**Exercise description**
Starting at the line that contains "Kanhaiya Jha (41, 1254)" and ending at the line that contains "[Facebook] (1010, 1059)", the lines below are to be given again exactly, with nothing added.

[[ Records shown, beginning ]]

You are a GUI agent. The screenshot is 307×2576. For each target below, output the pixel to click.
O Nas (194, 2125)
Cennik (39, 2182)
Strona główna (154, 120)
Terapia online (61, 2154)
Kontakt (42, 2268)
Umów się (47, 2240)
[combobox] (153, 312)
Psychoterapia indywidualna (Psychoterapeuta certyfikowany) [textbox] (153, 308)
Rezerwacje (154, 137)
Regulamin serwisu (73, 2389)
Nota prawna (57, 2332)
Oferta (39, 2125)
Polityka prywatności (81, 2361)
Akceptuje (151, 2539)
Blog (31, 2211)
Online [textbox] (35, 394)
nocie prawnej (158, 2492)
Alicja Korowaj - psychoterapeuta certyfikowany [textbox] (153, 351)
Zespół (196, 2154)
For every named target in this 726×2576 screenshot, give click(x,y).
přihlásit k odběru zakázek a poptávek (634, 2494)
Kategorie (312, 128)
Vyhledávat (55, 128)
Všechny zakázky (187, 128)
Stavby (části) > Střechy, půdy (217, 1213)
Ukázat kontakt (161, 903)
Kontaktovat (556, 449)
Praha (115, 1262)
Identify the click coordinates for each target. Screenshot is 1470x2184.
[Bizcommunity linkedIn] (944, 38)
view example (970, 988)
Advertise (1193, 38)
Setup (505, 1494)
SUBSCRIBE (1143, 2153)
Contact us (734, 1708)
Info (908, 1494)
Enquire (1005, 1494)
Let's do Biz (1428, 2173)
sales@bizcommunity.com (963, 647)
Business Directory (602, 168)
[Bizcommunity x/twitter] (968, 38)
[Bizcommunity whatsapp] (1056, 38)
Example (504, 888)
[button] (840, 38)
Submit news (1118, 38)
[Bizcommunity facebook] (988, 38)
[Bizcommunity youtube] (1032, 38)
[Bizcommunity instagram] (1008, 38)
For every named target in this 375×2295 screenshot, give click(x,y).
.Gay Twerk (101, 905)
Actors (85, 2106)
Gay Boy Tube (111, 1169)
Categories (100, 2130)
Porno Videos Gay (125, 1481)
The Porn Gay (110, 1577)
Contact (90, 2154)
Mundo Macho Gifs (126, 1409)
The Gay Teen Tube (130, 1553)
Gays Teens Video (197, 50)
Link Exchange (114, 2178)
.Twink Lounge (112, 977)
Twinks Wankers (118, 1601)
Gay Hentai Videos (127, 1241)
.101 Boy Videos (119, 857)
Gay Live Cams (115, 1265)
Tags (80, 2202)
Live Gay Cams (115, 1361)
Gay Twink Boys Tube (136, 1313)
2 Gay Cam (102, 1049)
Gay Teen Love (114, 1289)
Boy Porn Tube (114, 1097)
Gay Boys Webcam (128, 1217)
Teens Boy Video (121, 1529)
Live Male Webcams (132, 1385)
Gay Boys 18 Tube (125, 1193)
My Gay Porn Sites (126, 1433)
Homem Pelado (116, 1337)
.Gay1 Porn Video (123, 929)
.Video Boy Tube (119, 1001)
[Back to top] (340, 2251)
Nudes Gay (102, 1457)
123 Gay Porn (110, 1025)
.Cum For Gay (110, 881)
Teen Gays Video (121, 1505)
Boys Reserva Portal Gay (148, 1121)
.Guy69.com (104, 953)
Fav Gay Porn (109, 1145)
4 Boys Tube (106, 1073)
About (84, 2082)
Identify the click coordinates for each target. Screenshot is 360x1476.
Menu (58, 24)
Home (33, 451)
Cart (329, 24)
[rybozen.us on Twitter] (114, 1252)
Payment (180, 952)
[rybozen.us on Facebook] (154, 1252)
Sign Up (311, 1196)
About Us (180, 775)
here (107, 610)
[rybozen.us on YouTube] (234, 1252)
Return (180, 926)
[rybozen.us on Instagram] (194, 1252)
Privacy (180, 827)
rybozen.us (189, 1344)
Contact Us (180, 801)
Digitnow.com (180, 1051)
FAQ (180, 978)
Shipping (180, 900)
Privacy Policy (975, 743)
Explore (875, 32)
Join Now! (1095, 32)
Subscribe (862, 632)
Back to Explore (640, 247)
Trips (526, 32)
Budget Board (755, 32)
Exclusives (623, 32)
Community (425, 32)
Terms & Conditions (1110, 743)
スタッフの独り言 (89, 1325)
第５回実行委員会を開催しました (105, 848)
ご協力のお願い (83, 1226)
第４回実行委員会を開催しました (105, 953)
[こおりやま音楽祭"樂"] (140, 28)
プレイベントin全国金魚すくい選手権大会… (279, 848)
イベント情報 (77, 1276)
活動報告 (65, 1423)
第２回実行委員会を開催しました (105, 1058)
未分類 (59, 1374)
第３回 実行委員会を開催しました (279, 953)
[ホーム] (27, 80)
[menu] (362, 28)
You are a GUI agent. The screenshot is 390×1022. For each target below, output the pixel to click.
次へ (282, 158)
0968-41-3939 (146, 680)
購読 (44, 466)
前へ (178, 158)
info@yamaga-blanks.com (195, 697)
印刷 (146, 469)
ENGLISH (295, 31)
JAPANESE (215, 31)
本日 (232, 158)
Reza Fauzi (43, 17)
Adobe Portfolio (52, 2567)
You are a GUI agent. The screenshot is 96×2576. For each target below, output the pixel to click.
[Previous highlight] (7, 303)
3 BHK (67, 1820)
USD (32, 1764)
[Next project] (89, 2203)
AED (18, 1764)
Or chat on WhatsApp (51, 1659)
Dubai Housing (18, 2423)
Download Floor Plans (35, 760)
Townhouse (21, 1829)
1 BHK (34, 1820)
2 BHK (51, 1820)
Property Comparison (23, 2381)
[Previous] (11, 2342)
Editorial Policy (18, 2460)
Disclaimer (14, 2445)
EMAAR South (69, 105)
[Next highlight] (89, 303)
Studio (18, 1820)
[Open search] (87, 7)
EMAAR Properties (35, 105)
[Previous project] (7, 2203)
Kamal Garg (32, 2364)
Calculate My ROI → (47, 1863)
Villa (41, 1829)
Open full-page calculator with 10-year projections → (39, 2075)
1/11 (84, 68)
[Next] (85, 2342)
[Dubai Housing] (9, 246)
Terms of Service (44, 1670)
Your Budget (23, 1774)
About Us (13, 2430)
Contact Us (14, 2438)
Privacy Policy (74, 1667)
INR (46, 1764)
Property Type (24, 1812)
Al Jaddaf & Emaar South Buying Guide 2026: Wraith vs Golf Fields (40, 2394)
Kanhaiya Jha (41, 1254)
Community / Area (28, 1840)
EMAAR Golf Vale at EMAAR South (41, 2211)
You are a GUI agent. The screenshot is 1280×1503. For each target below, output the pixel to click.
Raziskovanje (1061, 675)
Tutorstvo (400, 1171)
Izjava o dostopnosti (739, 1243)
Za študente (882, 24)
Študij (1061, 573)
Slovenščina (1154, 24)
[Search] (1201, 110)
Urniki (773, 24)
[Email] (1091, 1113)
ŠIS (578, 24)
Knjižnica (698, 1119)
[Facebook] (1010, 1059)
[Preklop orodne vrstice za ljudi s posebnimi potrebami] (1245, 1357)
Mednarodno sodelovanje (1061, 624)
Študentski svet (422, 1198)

[[ Records shown, end ]]

**Task response**
Kanhaiya Jha (41, 1254)
Community / Area (28, 1840)
EMAAR Golf Vale at EMAAR South (41, 2211)
You are a GUI agent. The screenshot is 1280×1503. For each target below, output the pixel to click.
Raziskovanje (1061, 675)
Tutorstvo (400, 1171)
Izjava o dostopnosti (739, 1243)
Za študente (882, 24)
Študij (1061, 573)
Slovenščina (1154, 24)
[Search] (1201, 110)
Urniki (773, 24)
[Email] (1091, 1113)
ŠIS (578, 24)
Knjižnica (698, 1119)
[Facebook] (1010, 1059)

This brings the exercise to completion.